_Available records_
········

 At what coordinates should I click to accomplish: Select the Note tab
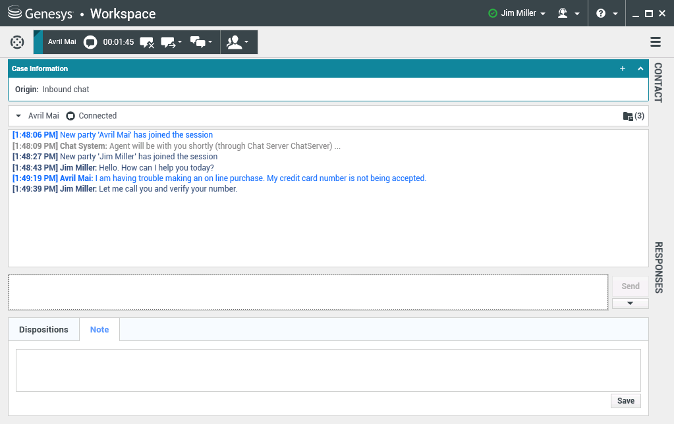click(x=99, y=329)
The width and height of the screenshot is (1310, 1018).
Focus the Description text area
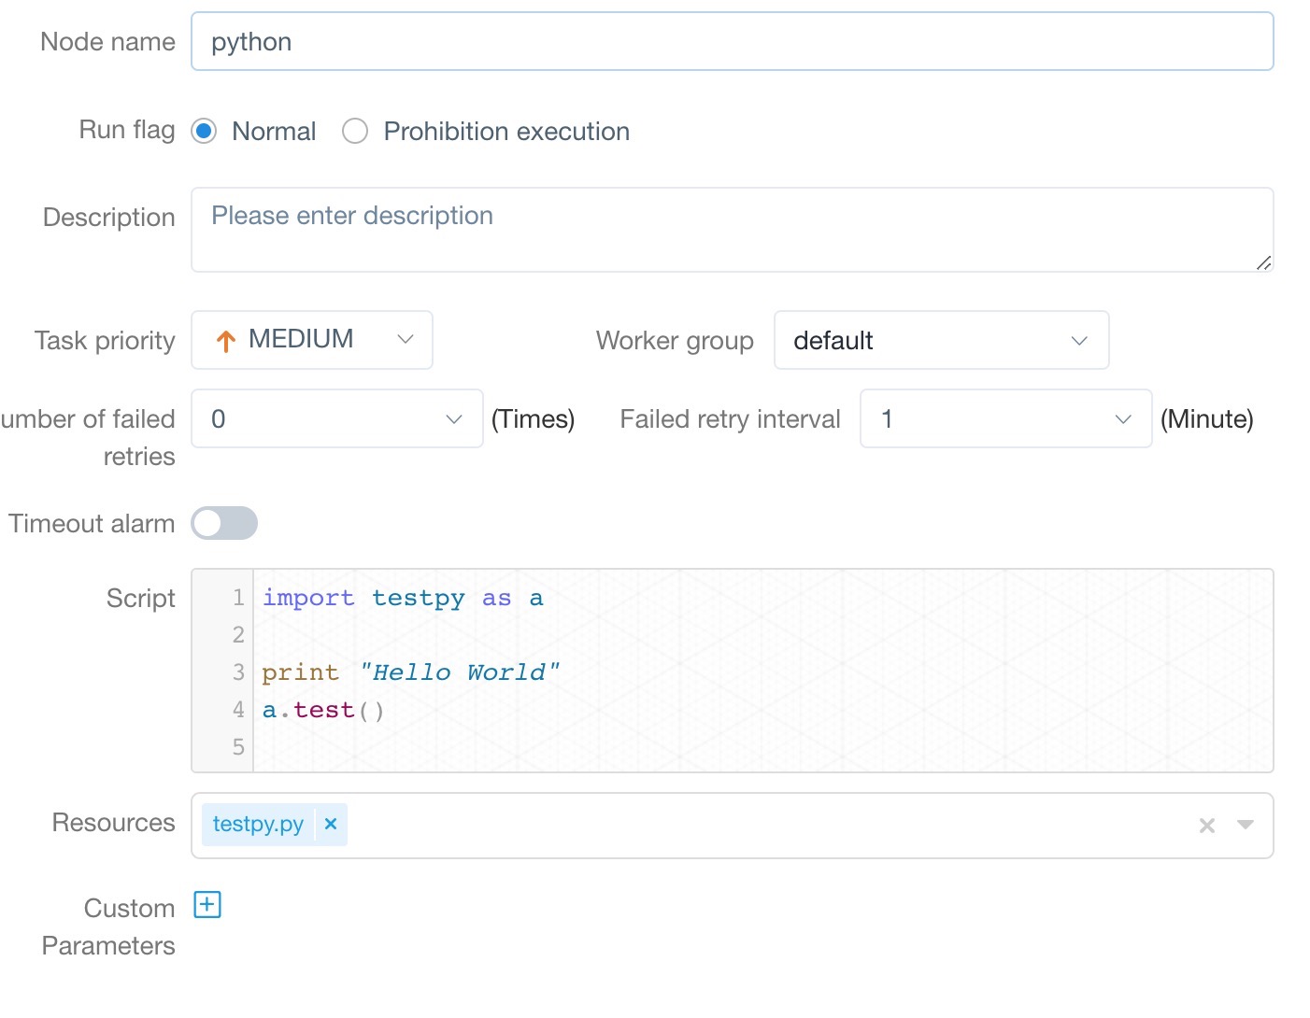click(732, 230)
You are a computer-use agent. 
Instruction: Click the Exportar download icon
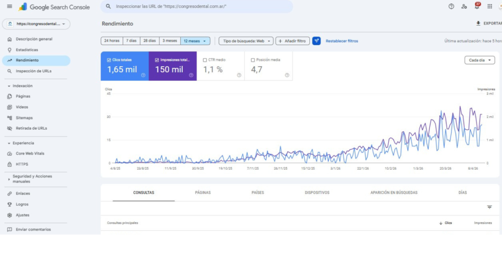click(478, 23)
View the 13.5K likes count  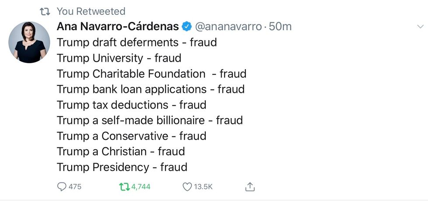(x=203, y=187)
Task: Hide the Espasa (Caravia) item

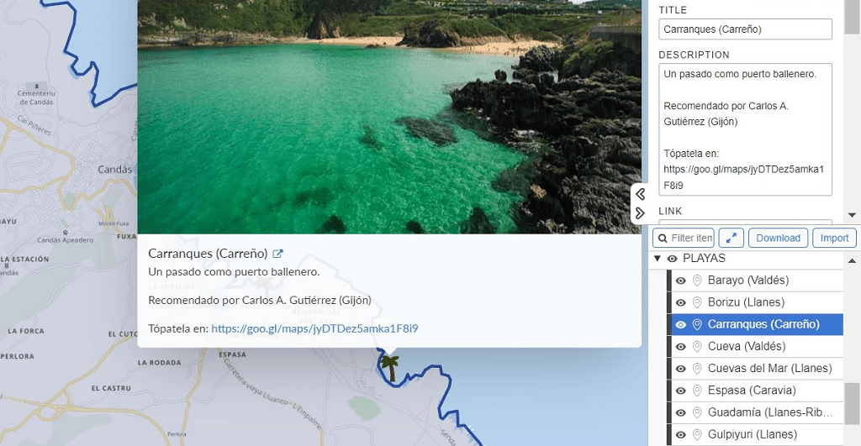Action: click(x=681, y=391)
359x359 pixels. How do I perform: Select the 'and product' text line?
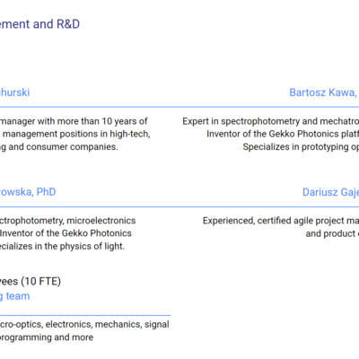tap(332, 233)
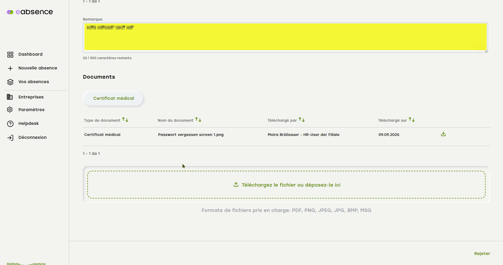Select the Certificat médical tab
This screenshot has width=503, height=265.
click(x=113, y=98)
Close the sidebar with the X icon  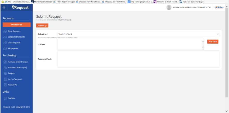[4, 8]
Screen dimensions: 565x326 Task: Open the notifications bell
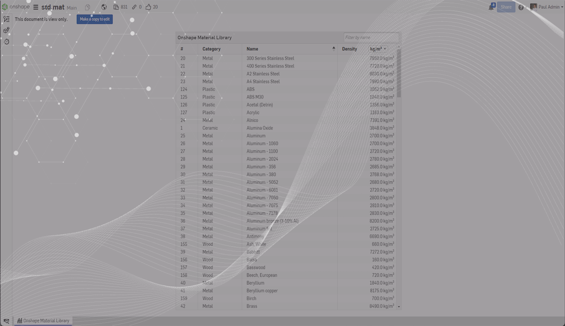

········

_What you are asked to do_
Pull out every line of the listing above that contains the string "width", and copy each one unchanged.

_Problem solution_
The width and height of the screenshot is (1310, 1018).
This screenshot has width=503, height=265.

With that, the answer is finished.